Teacher Tuesday: LASD’s Mrs. Kanine.

September 1, 2020

Emily Kanine

Teacher Tuesday: LASD’s Mrs. Kanine.

Teacher Tuesday is a presentation of Shelby State Bank, www.shelbystatebank.com.

By Kate Krieger, MCP Staff Writer.

LUDINGTON – Needing to be flexible is not a foreign concept for Ludington Area Schools teacher, Emily Kanine. An art teacher at Lakeview and Franklin elementary schools, Kanine knows what it’s like to juggle between buildings and curriculum levels.

“I completed my student teaching in Chicago,” Kanine said. “My experience was teaching in a high school art room and in a third-grade general education classroom. After becoming a student teacher, I was offered a long-term middle school substitute teaching position in art at my hometown of Charlevoix. After that wonderful experience, I was offered a part-time art teacher position in Mason, Michigan. I taught at four different elementary schools pre-k through fifth grade, to about 1,500 students. After two years, I moved to the high school and taught a variety of art classes. It was a great experience, but my husband and I missed Lake Michigan and wanted to move back closer to family. That is when I was offered the position at Ludington for the third through sixth grade art teacher. After one year, I was moved to the lower elementary and have been loving it ever since.”

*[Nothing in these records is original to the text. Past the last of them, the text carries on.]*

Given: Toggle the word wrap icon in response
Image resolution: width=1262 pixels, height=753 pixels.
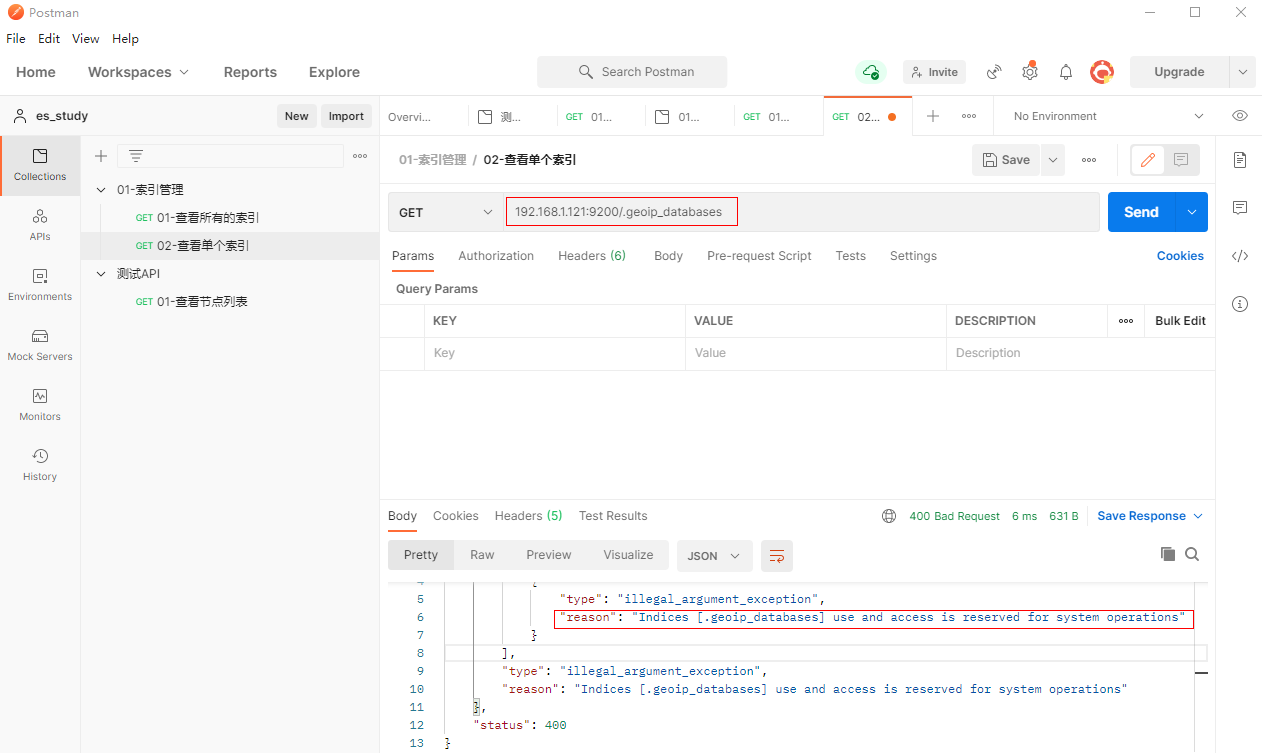Looking at the screenshot, I should 777,556.
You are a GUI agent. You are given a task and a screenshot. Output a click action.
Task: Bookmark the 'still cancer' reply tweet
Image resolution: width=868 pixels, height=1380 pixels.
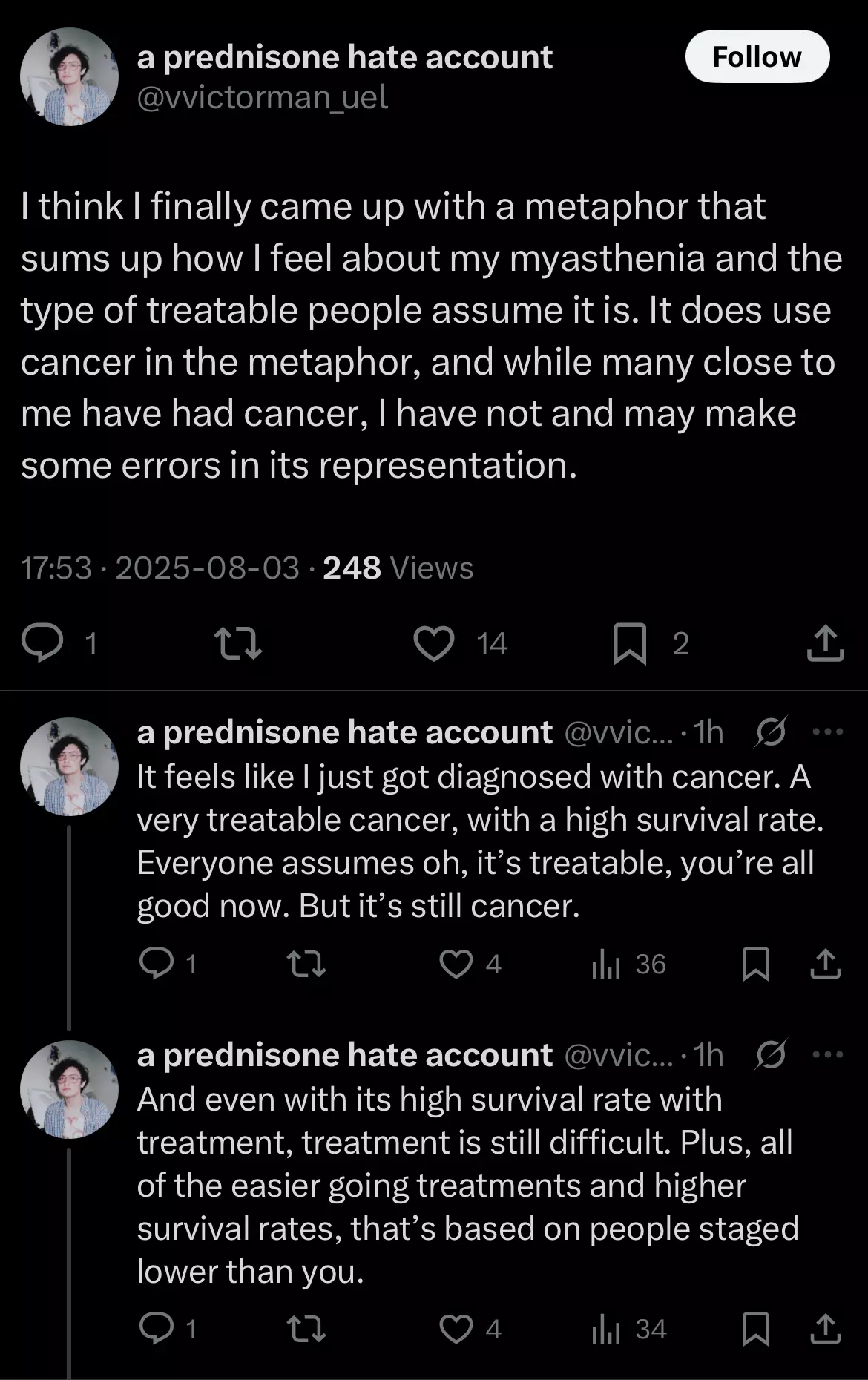tap(756, 964)
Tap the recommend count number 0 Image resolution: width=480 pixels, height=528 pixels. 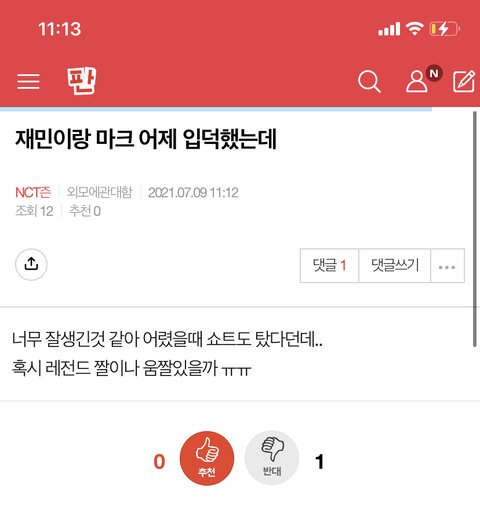[x=159, y=462]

Having worked with so many different ages, Kanine offers her students so many different experiences with different art mediums and she said she has had a passion for art and working with children from a very young age.

“If you read my fourth grade ‘All about Me!’ book, you will find that I knew in elementary school that I wanted to be an art teacher,” she said. “My elementary art teacher was a true inspiration. I was sort of a shy and quiet student around teachers and she made me see the passion I have for the visual arts.”

Kanine is a 1999 Charlevoix High School graduate and then went on to Adrian College and graduated in 2003. She then received her master’s degree in elementary education from Grand Valley State University in 2014.

Working with children and tapping into their artistic passions has been one of the best things while working as an art teacher, she said. The outpouring of support for the arts made her job even more special because the community valued the need to keep arts in the schools.

“My favorite thing about teaching is the excitement the students have when creating and making art, the stories they share about their artwork and the pride they have when they are done creating their masterpieces,” she said. “When I moved here, I was overwhelmed with the support from the community for the arts. I feel that this community offers many opportunities to all ages to experience the arts. I would say that art education is important for all ages because it offers an emotional outlet of expression and discovery, teaches tolerance and appreciation and unlocks one’s imagination and creativity.”

With imagination being so important when it comes to the arts, Kanine feels that sometimes she can get wrapped up in other things and forgets to stop and let her students navigate their own artistic journeys. 

“I find myself sometimes not living in the moment in teaching,” she said. “I am often thinking of what needs to be done next. I think we need to, as a society, to slow down and allow kids to be kids.

Looking forward to the start of the new school year, Kanine will be facing some changes to her normalcy, but she’s not letting the hiccups COVID-19 have brought about to keep her from spreading her love for the arts to all of her students, whether in the classroom or online.

“This past spring when the schools closed down, I described it as surreal,” she said. “I tried my best under the circumstances to offer visual art lessons through creating videos and showing examples of artwork. I know I really missed being in the art room. This coming school year will be different. I will be on a cart going into every classroom once a week. I am trying to get creative with lessons and materials to avoid sharing the different art mediums between students. Students will need to bring in his or her own paint shirt to keep in the classroom. In addition to traveling room to room between both buildings, I will have correspondence with 12 students that chose the 2A virtual option. I will also need to create videos of my art lessons for the students that chose option 2B online learning. This will be a very different and busy year. I am looking forward to sharing my passion for art with the students and getting creative.”